スペシャルエピソード †血塗られた堕天使† 沖野華の場合
私には悩みがあります。
家族以外の人と上手く会話が出来ず、極度に緊張してしまう事です。
小さい頃からずっとそうでした。
幼稚園の頃から今の今までずっとです。
人の目を見て話すなんて以ての外。人の前に立つと意識が散漫になり、何を話したら良いのか分からなくなります。
思考回路は停止してしまい、脚に力が入らなくなり、顎が宙に浮かんでいるみたいにガクガクとなって声が出せなくなります。
ずっとこんな感じだから、今まで『友達』なんて出来た事がありません。
当然ですよね? 自分でも私みたいな人とは話なんてしたくないのですから……。
私はいつの日からか、人と接する事を避けるようになりました。
学校でも教室で一人ポツンと席に着いています。もう慣れっこです。
最近では休み時間でも席に着いて、ライトノベルを読む事がマイブーム。
こうやって本を読んでいれば、クラスメート達と一定の距離を保てますし、自分の間合いを侵される心配もありません。
今日もクラスメート達の喧騒渦巻く教室の中、私は本の世界へと冒険に向かいます!
ライトノベル、ラノベと呼ばれるジャンルの主人公や登場人物はおかしな人達ばかりで、私みたいに引っ込み思案な人物も登場したりするの。

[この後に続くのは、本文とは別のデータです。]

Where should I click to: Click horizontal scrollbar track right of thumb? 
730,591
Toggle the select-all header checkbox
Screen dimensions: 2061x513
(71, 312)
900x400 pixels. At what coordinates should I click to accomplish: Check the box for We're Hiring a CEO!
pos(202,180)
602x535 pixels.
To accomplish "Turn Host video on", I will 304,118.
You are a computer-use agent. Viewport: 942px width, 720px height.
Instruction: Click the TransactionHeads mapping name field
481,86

そしてそんな登場人物達に自分の姿を重ねて色々な妄想を膨らませるのです!
時には剣の達人として世の中に蔓延る悪を斬り、時には魔法を操り魑魅魍魎を冥府へと
時には――クラスの男子生徒達から異常にモテ始めたりする。
……私だって別に異性に興味が全くないわけではないのですよ。
ただ誰とも話す事が出来ないだけで……。
そんな中、私はVRMMO OPEN OF LIFEの存在を知りました。
自慢じゃないですけど、ゲームは凄く得意ですのよ。フフフ。
ジャンルは『何でも来い』状態ですが、みんなで協力するゲームでも絶対に一人でしか参加しない、所謂ソロプレイヤーなのです。
協力プレイは私には凄くハードルが高いのですが、OPEN OF LIFEだけは絶対にやってみたいです。絶対です!

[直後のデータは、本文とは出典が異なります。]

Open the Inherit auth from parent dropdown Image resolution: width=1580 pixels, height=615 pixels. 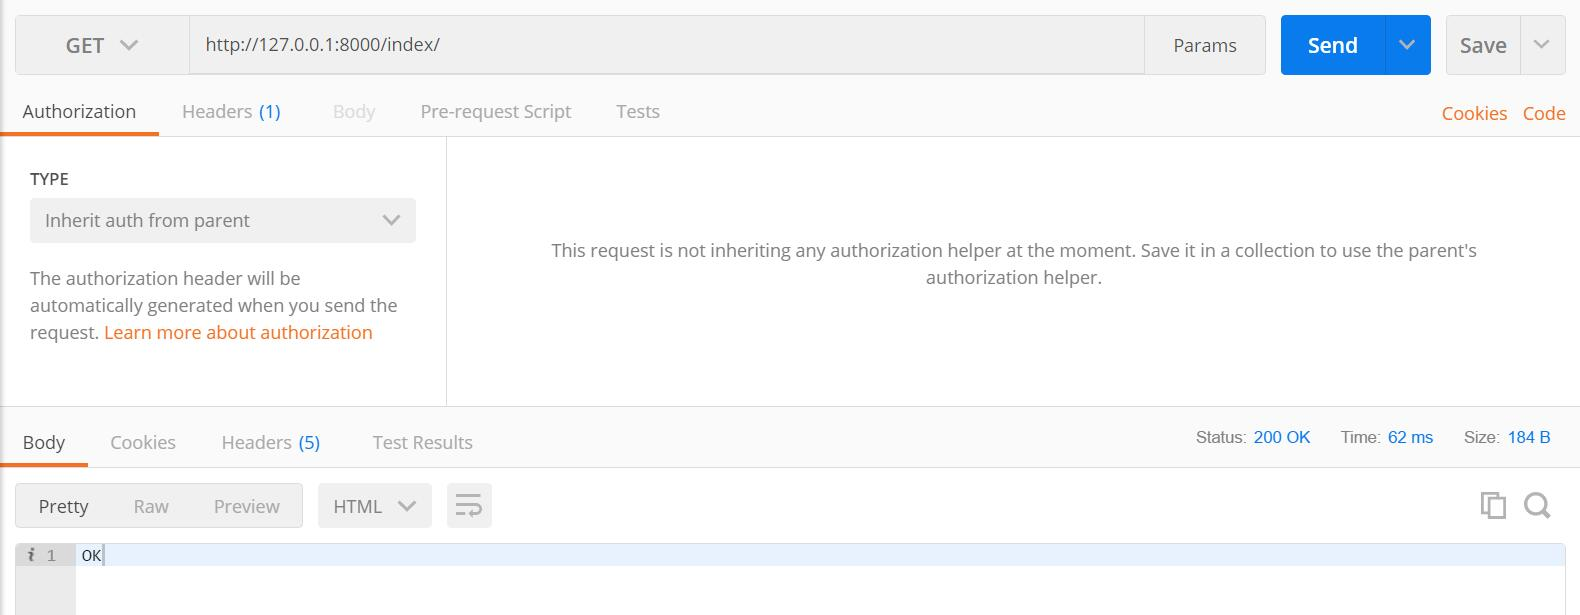coord(223,220)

だって、こんな私でも大好きなラノベの主人公達みたいに、魔法が使えるようになったりするのですよ!
見た目だって普段の地味な私ではなくて、大好きなキャラクター達みたいにド派手に着飾ってもいいのですよ!
そしてもしかしたら、……もしかしたら今の自分を変えられるかもしれない。
出来る事なら、……新しい自分に生まれ変わりたい!
しかし、中学生の私には大き過ぎる壁がそこにはありました。
……そう、ゲーム機一台二十万円という目の眩む金額です。
お年玉貯金を全額使い果たしても、千五百時間ばあちゃんの肩揉みをしないといけない金額。
両手がもげてしまいます。いや、その前にばあちゃんの両肩がもげてしまいます……。
お小遣いの前借りなんて自殺行為だし、アルバイトなんて出来そうもありません。
私は人生で初めて、お母さんに頭を下げました。
今まで頭を下げてのお願い事なんて一度たりともした事がありませんが、熱意を込めて思いの丈をぶつけました。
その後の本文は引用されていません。